§ TEXT SECTION:
I don’t understand this at all
A couple of readers have pointed us to the ESPN Battle of the Budgets, now through 20 rounds, in which the conceit is that there are four GMs drafting anyone in the majors or minors with a total payroll of $40m for a series of head-to-head seven game series using DMB. Presumably they’re going to use DMB’s projections, since you can draft anyone anywhere.
Yay off-season content! Anyway, so obviously, the one player you want on the M’s at his salary next year if you’re trying to build is Felix, right? A bargain at $3.8m, especially when you consider how much some of the guys ahead of him cost. Cole Hamels went at #12 overall for a little more money (to Stark).
Steve Phillips — and I know, it’s Steve Phillips — took Ervin Santan for more money at #22. Olney took Cliff Lee for more money at #34. Phillips took Papelbon at #59!
Steve Phillips, by the way, should find a way to come in fifth in this competition.

§ DIRECTIVE: Write the next few sentences of the post about the ESPN Battle of the Budgets draft, starting after its final line. The listing isn't needed for anything here.

§ DATA:
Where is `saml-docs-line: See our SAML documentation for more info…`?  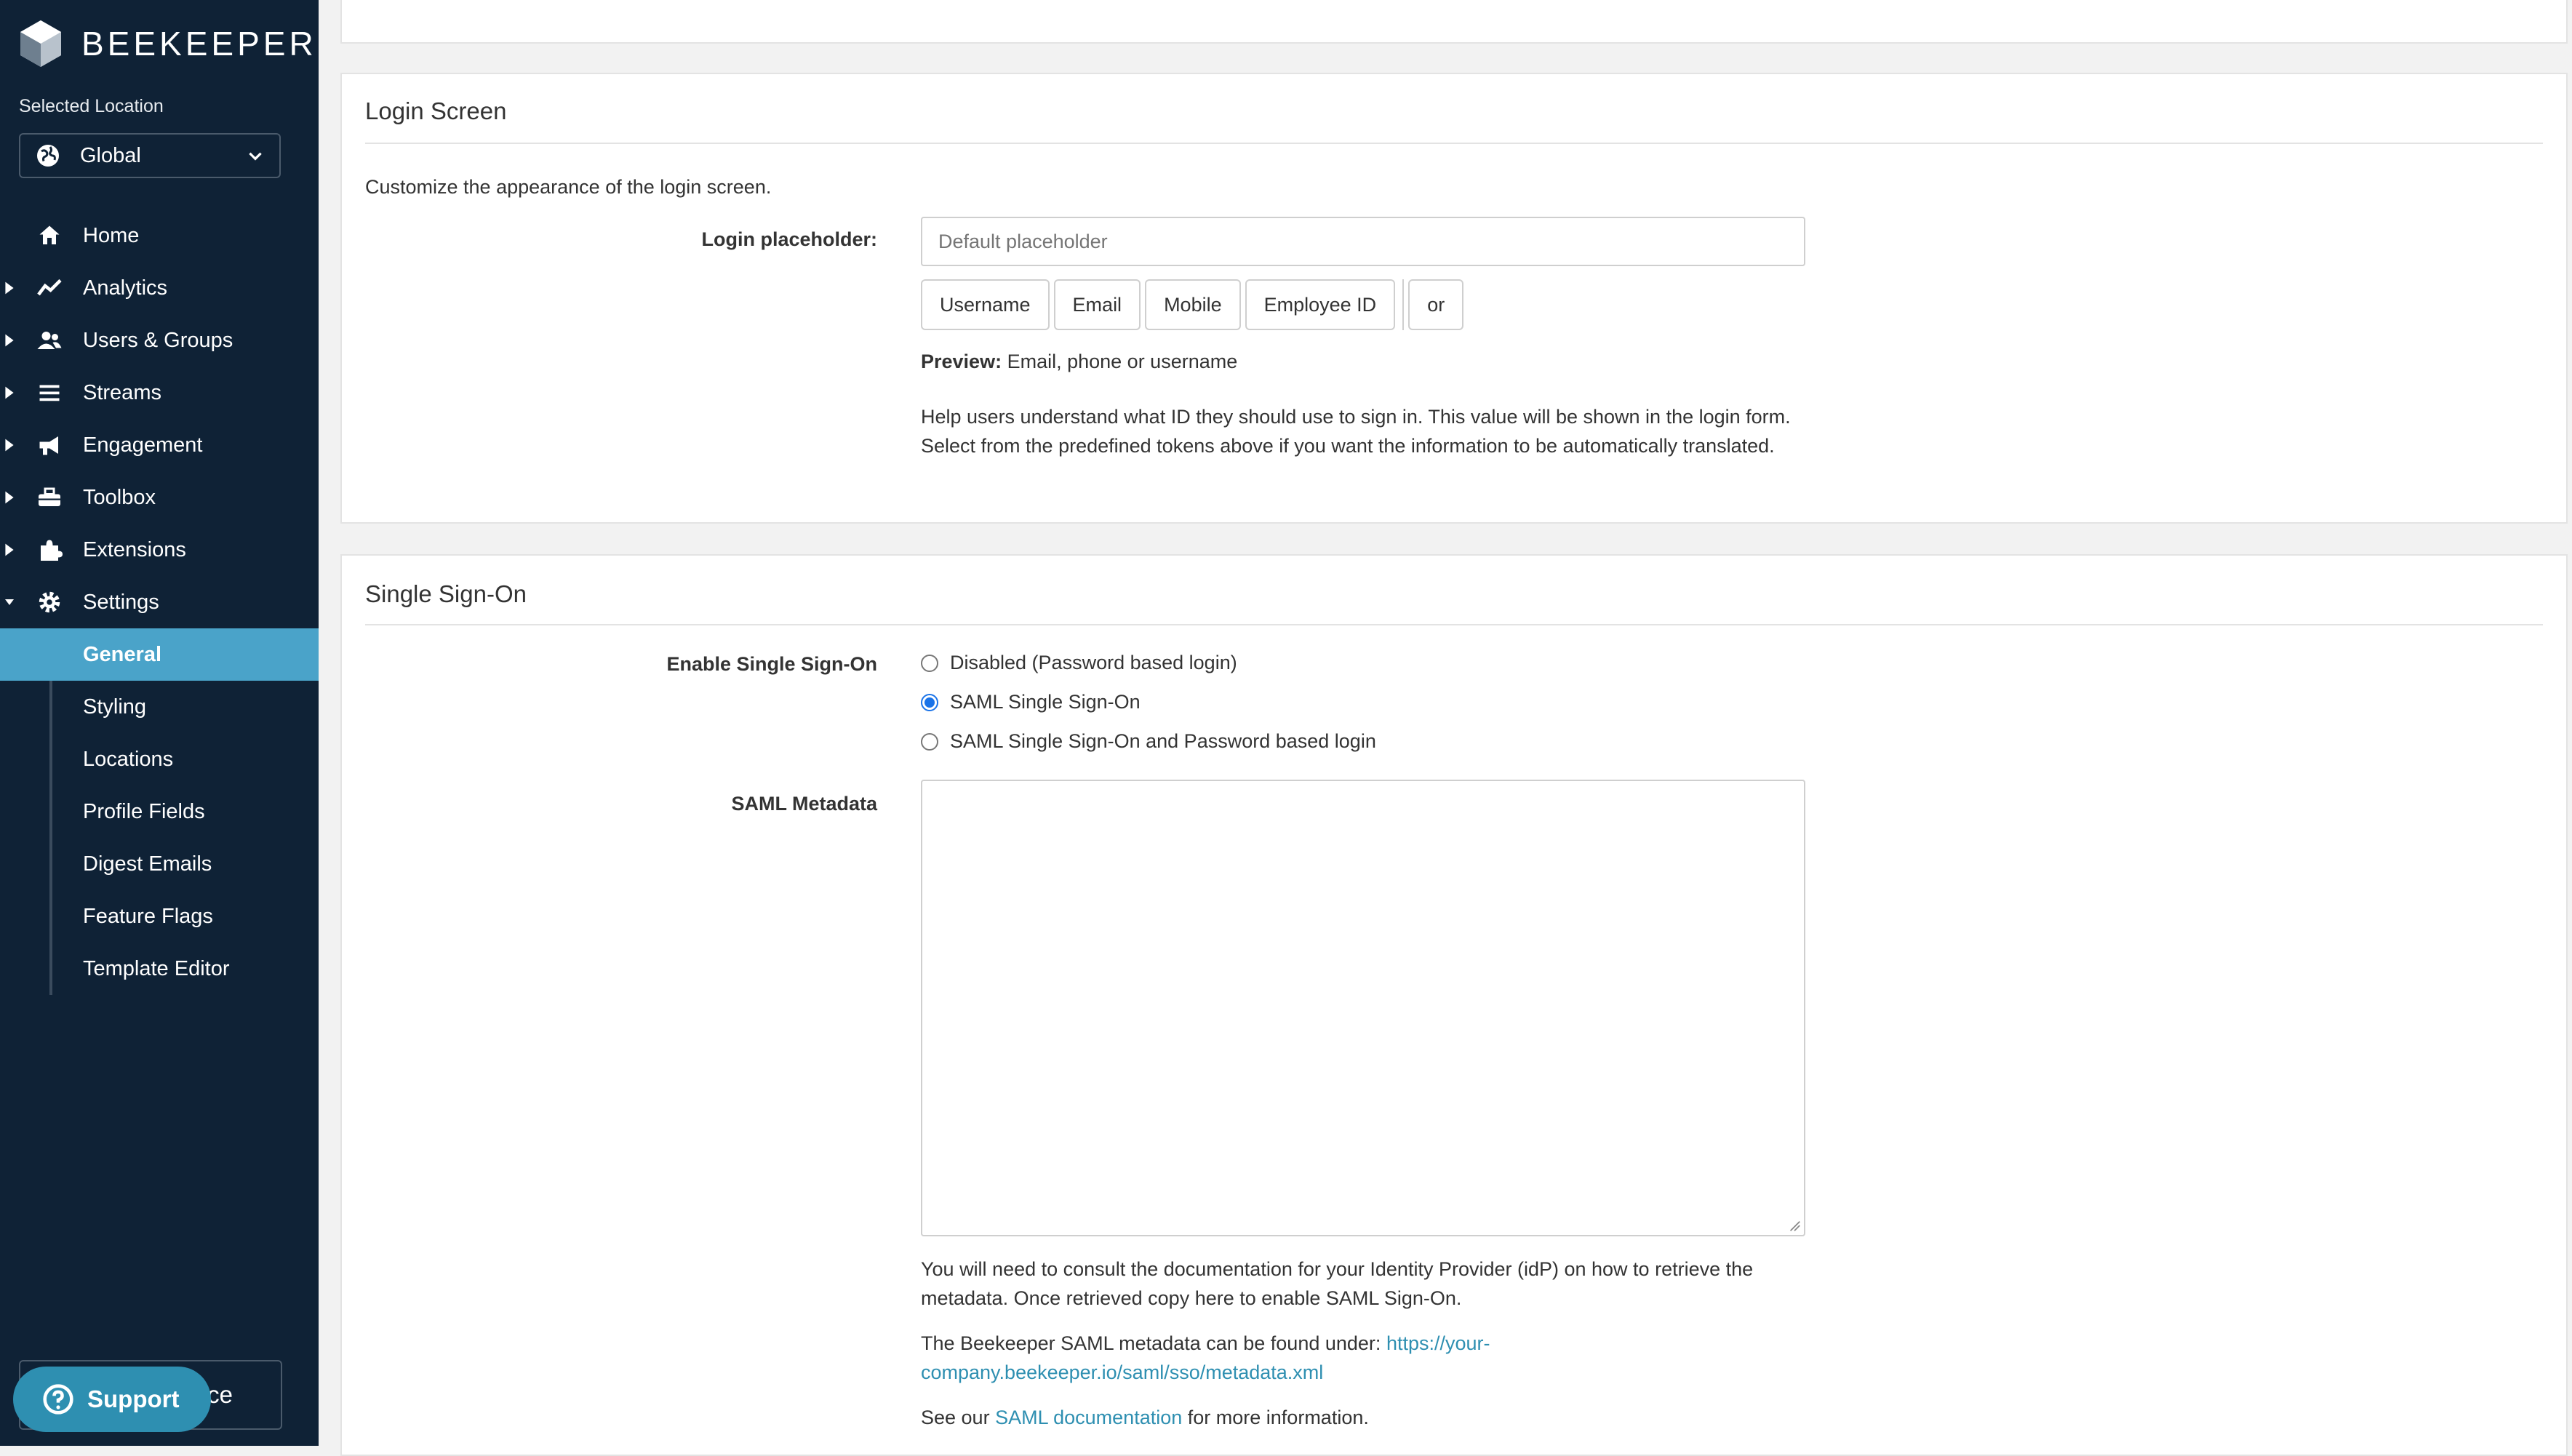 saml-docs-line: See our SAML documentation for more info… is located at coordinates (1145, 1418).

§ EXPECTED ANSWER:
I get that with 40m, trying to fill 25m rosters, you’re almost better off drafting 24 near-league-minimum guys no one’s heard of and then Pujols. And that with only four GMs, this isn’t all that insightful (consider that on average, they’ve still only taken two players per MLB franchise… and will end up having taken three).
I’m just not getting where Felix doesn’t jump the line ahead of some of these others.
Or, to put it this way, I’ll bet I could draft 25 guys on the board right now and beat Steve Phillips’ team.
SP: Felix $3.8m, Brett Cecil, Blue Jays, $400k, Clayton Kershaw, Dodgers, $400k (?), Max Scherzer, Diamondbacks, $400k, Kevin Slowey, ~$500k
C: Pablo Sandoval, Giants, $400k (or Jeff Clement!)
1B: Micah Hoffpauir, Cubs, $400k (wince) or Logan Morrison, Florida ($400k) (Chris Davis went at #80 to Neyer!)
2B: Matt Antonelli, Padres $400k
SS: Brandon Hicks, Atlanta $400k
3B: Ryan Zimmerman, Nationals ~$600k (how can he not have gone higher?)
LF: Chase Headley, Padres, $400k
CF: Adam Jones, Orioles, $400k
RF: Jay Bruce, Reds, $400k
There you go. I’ve spent $9m and have $31m remaining, and it’ll take at least $4.4m to fill all the remaining spots. I take Pujols because he’s awesome, or Ichiro because he’s awesome and it’ll annoy everyone else, and I’m gold.
I’m counting, obviously, on DMB coming through with some nice projections here. It’s pretty obvious that none of the four owners are willing to risk this. We could probably do better with a lot more effort.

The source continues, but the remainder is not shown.